Elizabeth Barrett Browning wrote these now immortal lines as a testament of her love for Robert Browning, also a poet in mid-1800s England. No doubt these lines made theirs a legendary love, felt in every fiber of their being, skin-deep, soul- deep, palpable and mystical at the same time. It’s rare nowadays, but is the Browning way really that far fetched?
How do I love thee? Let me count the ways.
I love thee to the depth and breadth and height
My soul can reach, when feeling out of sight
For the ends of being and ideal grace.
I seem to have this need to dissect the Browning kind of love. Not because I don’t believe in it, but because I do, . Maybe, once and for all, I want to prove skeptics wrong—those who declare deep love doesn’t last. Or, maybe, I believe that if I understood it more, I can write better novels. Get into the depths of it in ways I’ve never done before. Or, maybe, it’s just a subject that fascinates endlessly.

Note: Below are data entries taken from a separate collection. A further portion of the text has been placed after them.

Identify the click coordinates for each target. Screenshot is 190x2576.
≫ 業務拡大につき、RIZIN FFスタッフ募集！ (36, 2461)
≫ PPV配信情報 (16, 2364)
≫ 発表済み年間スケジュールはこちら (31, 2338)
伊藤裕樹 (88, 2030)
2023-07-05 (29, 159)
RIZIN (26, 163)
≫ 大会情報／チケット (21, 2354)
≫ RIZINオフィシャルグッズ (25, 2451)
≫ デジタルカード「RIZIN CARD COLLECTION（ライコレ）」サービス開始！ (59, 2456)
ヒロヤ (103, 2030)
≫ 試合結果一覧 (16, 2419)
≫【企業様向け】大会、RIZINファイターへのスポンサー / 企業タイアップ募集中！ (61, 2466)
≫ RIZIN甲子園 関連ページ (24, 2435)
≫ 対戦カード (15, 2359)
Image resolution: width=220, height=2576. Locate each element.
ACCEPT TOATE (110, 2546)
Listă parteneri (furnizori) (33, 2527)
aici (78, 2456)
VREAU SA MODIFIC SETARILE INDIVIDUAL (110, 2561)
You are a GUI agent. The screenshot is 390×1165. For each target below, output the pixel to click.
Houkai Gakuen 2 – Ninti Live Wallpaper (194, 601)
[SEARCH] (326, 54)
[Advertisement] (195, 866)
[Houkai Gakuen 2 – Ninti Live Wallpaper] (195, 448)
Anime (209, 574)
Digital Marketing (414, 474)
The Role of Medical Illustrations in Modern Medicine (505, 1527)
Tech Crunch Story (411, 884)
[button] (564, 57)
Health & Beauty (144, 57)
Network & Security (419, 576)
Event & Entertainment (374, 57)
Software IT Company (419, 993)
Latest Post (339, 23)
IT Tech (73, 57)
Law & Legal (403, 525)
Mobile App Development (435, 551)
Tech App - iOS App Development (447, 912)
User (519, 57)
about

Scientists often reduce love to measurable physical manifestations of it—fast beating heart, catching one’s breath, roseate skin, butterflies in the stomach, maybe even sweaty palms. These obsessive inquisitors don’t stop there, either. They burrow, literally— defining neural pathways, localizing its seat in the brain, and testing for chemicals the body produces in the process of falling in or making love.
Maybe it helps to know all those physical things, particularly if you don’t trust what your brain tells you. The problem, of course, is any one of those symptoms can occur as part of other reactions not having to do with love; fear and panic attacks, for example, or some cardiovascular event. That’s why scientists dig deeper, into hormones and brain activity.
We, love and romance believers, may find these research results reassuring. There really is such a thing as falling in love. But we may also suffer that sinking feeling of a letdown to learn that “being in love” doesn’t last. That is, all those physical symptoms visible to us, as well as the rise in the levels of hormones that cause those symptoms could only last, maybe, two years at most. Those hormones do dissipate and lust wanes.
But wait, there is hope. If not romantic or lustful love, something does endure. That something is love or attachment or pair bonding (the term social scientists prefer for its lack of common associations), which can occur after we become aware of our attraction to the object of our lust. Dr. Helen Fisher asserts this in a long article (Brains Do It: Lust, Attraction, and Attachment) she wrote in 2000 that informs both love research and the wisdom about love that journalists perpetuate online.
Research by Dr Fisher and her colleagues continues and you can learn all about love, from a scientific perspective, in a website she runs with Dr. Lucy L Brown, The Anatomy of Love.
Here’s the rub, though: Attachment is much harder to get a hold of. Studies abound on the lust portion, the intense feelings of those first encounters, the sexual stuff, in particular. If you google physical correlates/symptoms of attachment, you’ll get a bunch about attachment disorders—failures or unhealthy excessive forms of attachment.
Still, a group of scientists has shown, through brain studies, that there may indeed be a seat of love or pair bonding. Not in the heart, surely, and not in the pleasure centers of the body nor those of the brain that light up with lust, but in a higher center responsible for thinking, for associations we make with our various senses, and for … drug addiction.
As Jim Pfaus, principal investigator of these studies explain, “Love is actually a habit that is formed from sexual desire as desire is rewarded. It works the same way in the brain as when people become addicted to drugs.”
We already know—supported by much research—that drug addiction is a tough affliction to cure. By love, we may be possessed. Let’s hope in a positive way.
So, I think this points to a scientific explanation for the view French philosopher Alain Badiou proposes in his book, In Praise of Love, that the difference between romance and love is endurance. Love has more to do with thinking than with merely feeling or tingling with sexual desire. For whatever reason—neural pathways from our bodies to our brains, the society and culture we live in as well as our unique experiences—we tell ourselves (or keep affirming, in Monsieur Badiou’s words) that a certain person is essential to our being. That is how love endures.
Lust may wane, but we do consciously get a say on whether to make it grow or at least allow it to happen into love. At that point, in Monsieur Badiou’s view, love will cause desire.